Production of Sm-153 With Very High Specific Activity for Targeted Radionuclide Therapy

Samarium-153 ((153)Sm) is a highly interesting radionuclide within the field of targeted radionuclide therapy because of its favorable decay characteristics. (153)Sm has a half-life of 1.93 d and decays into a stable daughter nuclide ((153)Eu) whereupon β(−) particles [E = 705 keV (30%), 635 keV (50%)] are emitted which are suitable for therapy. (153)Sm also emits γ photons [103 keV (28%)] allowing for SPECT imaging, which is of value in theranostics. However, the full potential of (153)Sm in nuclear medicine is currently not being exploited because of the radionuclide's limited specific activity due to its carrier added production route. In this work a new production method was developed to produce (153)Sm with higher specific activity, allowing for its potential use in targeted radionuclide therapy. (153)Sm was efficiently produced via neutron irradiation of a highly enriched (152)Sm target (98.7% enriched, σ(th) = 206 b) in the BR2 reactor at SCK CEN. Irradiated target materials were shipped to CERN-MEDICIS, where (153)Sm was isolated from the (152)Sm target via mass separation (MS) in combination with laser resonance enhanced ionization to drastically increase the specific activity.
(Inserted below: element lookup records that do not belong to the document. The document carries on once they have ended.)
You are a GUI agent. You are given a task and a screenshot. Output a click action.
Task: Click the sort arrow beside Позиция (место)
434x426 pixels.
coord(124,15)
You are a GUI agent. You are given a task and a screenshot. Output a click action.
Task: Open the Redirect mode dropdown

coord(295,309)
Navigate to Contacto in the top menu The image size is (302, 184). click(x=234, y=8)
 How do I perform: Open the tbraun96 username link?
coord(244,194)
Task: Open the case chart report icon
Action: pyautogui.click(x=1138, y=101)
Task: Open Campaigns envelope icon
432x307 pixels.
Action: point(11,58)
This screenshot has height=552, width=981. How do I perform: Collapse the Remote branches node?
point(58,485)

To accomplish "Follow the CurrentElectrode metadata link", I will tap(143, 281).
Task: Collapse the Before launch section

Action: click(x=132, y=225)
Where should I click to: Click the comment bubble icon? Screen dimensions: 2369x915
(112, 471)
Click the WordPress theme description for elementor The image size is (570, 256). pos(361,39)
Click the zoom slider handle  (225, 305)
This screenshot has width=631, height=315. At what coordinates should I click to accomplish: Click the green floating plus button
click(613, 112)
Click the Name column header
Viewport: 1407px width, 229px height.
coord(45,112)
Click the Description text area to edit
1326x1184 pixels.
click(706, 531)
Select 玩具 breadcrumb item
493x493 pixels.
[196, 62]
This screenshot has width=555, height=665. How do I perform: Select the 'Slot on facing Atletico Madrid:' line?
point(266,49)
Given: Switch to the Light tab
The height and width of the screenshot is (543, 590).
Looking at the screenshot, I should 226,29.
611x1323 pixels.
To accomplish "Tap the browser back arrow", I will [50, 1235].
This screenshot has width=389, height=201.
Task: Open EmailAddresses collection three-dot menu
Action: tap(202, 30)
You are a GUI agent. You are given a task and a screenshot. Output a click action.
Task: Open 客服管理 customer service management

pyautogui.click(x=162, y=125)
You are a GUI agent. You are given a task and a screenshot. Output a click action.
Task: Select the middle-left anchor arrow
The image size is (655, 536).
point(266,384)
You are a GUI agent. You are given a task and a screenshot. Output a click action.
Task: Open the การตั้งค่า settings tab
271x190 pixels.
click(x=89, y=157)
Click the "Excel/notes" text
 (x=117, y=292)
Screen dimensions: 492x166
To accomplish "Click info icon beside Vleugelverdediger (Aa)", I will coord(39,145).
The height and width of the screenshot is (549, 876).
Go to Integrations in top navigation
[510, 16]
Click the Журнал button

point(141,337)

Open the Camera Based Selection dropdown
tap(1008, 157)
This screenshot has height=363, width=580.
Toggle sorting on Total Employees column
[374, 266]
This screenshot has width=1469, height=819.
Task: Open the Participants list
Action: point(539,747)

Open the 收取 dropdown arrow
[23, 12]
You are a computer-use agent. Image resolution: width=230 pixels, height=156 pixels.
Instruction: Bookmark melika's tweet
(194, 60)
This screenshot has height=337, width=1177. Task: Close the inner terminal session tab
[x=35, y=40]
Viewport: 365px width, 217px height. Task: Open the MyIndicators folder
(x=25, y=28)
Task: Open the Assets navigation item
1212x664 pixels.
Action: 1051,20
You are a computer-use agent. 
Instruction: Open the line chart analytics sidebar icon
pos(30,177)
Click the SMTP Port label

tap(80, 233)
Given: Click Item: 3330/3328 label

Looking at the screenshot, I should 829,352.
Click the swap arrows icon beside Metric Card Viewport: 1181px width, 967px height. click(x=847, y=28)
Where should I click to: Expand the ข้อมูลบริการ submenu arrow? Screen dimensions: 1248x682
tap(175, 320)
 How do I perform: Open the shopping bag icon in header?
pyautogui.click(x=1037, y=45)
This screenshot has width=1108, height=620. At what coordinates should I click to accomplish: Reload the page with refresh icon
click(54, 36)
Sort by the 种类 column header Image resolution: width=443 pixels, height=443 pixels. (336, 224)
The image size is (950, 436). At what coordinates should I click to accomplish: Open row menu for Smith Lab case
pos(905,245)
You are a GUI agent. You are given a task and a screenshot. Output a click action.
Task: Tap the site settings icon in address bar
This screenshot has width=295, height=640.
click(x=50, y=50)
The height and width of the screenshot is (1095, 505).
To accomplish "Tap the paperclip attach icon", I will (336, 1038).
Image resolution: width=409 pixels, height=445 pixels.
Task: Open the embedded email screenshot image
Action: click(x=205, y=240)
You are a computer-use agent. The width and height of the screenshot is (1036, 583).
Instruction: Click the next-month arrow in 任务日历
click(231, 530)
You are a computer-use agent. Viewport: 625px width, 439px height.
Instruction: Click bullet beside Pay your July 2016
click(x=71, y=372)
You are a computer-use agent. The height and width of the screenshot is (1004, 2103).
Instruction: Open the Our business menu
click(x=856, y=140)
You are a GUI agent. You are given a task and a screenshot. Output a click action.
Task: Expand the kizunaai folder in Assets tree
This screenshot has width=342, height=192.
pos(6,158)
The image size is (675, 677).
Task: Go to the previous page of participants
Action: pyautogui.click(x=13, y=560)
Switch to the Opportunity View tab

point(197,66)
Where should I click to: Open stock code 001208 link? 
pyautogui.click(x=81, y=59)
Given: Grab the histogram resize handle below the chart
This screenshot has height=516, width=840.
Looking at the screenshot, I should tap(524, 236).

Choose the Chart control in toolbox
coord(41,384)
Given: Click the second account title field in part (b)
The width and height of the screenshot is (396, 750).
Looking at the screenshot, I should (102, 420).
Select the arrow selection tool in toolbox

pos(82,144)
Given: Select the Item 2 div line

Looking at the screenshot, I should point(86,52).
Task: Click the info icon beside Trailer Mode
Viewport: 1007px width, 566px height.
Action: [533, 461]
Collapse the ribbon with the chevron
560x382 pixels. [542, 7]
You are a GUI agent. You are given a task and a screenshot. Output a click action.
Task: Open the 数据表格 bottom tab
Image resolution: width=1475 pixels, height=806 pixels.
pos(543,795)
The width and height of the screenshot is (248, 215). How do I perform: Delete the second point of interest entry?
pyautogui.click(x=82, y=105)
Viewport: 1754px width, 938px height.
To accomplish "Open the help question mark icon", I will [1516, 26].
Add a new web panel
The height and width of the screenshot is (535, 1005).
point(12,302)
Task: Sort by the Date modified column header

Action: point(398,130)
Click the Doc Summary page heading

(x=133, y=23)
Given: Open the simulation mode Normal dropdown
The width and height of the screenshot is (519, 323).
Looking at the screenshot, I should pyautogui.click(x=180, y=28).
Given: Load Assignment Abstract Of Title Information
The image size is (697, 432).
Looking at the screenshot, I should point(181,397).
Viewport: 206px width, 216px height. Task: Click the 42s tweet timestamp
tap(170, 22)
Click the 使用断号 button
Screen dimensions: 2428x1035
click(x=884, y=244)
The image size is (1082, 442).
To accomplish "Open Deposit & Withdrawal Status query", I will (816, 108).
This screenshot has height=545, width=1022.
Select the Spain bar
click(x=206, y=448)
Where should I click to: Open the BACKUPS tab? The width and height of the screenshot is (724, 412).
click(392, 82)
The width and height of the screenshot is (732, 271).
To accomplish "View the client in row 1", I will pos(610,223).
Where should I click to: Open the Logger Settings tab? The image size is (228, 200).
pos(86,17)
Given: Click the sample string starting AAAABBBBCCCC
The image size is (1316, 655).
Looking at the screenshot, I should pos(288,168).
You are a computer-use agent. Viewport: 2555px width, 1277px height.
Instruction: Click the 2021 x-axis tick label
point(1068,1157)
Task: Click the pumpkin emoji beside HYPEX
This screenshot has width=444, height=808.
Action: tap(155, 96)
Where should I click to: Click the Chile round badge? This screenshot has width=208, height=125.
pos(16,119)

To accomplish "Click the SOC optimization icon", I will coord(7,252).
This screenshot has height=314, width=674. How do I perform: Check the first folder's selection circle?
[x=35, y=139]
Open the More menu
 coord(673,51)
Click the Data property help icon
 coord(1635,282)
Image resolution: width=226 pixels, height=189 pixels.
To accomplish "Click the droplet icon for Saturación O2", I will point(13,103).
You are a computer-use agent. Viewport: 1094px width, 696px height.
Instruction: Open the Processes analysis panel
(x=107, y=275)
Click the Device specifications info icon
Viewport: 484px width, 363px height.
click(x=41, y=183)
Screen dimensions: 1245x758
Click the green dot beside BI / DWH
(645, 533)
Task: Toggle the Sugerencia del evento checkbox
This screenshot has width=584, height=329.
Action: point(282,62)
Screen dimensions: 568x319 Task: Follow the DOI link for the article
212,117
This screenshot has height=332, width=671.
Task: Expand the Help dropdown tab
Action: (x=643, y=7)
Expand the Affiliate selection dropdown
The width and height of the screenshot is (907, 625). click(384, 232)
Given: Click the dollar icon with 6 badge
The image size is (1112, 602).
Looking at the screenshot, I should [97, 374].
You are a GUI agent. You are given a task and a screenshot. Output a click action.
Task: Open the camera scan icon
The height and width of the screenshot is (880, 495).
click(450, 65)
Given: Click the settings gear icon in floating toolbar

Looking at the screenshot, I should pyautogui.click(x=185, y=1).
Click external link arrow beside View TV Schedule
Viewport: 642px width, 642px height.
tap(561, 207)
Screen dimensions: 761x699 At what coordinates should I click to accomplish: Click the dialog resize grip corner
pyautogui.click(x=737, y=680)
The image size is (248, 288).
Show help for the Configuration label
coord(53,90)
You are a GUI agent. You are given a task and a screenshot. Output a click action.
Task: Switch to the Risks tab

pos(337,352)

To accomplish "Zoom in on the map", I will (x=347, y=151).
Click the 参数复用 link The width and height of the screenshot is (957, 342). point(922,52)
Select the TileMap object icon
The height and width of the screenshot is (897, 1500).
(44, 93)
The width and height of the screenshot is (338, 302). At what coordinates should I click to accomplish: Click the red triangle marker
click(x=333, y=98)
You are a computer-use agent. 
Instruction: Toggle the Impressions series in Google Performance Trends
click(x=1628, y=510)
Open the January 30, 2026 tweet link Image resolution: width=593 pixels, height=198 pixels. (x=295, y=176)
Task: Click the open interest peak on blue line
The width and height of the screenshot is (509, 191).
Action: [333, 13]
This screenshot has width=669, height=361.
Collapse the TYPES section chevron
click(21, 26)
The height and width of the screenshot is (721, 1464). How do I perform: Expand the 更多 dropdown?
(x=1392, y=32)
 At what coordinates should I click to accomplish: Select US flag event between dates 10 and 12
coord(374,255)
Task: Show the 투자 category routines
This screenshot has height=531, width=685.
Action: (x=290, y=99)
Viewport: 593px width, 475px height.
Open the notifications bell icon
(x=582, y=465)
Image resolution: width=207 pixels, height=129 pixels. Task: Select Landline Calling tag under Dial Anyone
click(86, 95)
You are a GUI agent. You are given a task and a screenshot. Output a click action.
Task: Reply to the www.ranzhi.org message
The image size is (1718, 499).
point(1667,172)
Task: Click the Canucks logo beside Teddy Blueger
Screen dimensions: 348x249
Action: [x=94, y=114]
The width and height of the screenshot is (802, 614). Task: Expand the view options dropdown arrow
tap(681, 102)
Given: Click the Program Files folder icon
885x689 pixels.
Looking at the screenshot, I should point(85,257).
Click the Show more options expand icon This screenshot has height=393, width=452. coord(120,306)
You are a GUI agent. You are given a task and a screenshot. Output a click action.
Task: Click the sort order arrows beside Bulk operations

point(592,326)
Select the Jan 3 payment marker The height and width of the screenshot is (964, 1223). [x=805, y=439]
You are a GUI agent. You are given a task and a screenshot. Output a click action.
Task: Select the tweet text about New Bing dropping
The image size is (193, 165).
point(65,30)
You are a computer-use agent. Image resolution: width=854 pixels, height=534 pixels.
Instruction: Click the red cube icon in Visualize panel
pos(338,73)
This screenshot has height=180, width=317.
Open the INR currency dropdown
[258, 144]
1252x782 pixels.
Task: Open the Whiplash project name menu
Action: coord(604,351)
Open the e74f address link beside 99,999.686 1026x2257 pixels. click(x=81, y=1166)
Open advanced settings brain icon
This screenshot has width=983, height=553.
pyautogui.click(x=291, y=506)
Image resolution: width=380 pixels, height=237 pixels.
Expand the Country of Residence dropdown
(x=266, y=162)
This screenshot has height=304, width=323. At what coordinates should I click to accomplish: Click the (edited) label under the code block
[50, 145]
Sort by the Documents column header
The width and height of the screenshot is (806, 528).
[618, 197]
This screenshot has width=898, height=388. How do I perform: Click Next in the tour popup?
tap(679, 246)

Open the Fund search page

The specific activity obtained was 1.87 TBq/mg (≈ 265 times higher after the end of irradiation in BR2 + cooling). An overall mass separation efficiency of 4.5% was reached on average for all mass separations. Further radiochemical purification steps were developed at SCK CEN to recover the (153)Sm from the MS target to yield a solution ready for radiolabeling. Each step of the radiochemical process was fully analyzed and characterized for further optimization resulting in a high efficiency (overall recovery: 84%). The obtained high specific activity (HSA) (153)Sm was then used in radiolabeling experiments with different concentrations of 4-isothiocyanatobenzyl-1,4,7,10-tetraazacyclododecane tetraacetic acid (p-SCN-Bn-DOTA). Even at low concentrations of p-SCN-Bn-DOTA, radiolabeling of 0.5 MBq of HSA (153)Sm was found to be efficient. In this proof-of-concept study, we demonstrated the potential to combine neutron irradiation with mass separation to supply high specific activity (153)Sm. Using this process, (153)SmCl(3) suitable for radiolabeling, was produced with a very high specific activity allowing application of (153)Sm in targeted radionuclide therapy. Further studies to incorporate (153)Sm in radiopharmaceuticals for targeted radionuclide therapy are ongoing.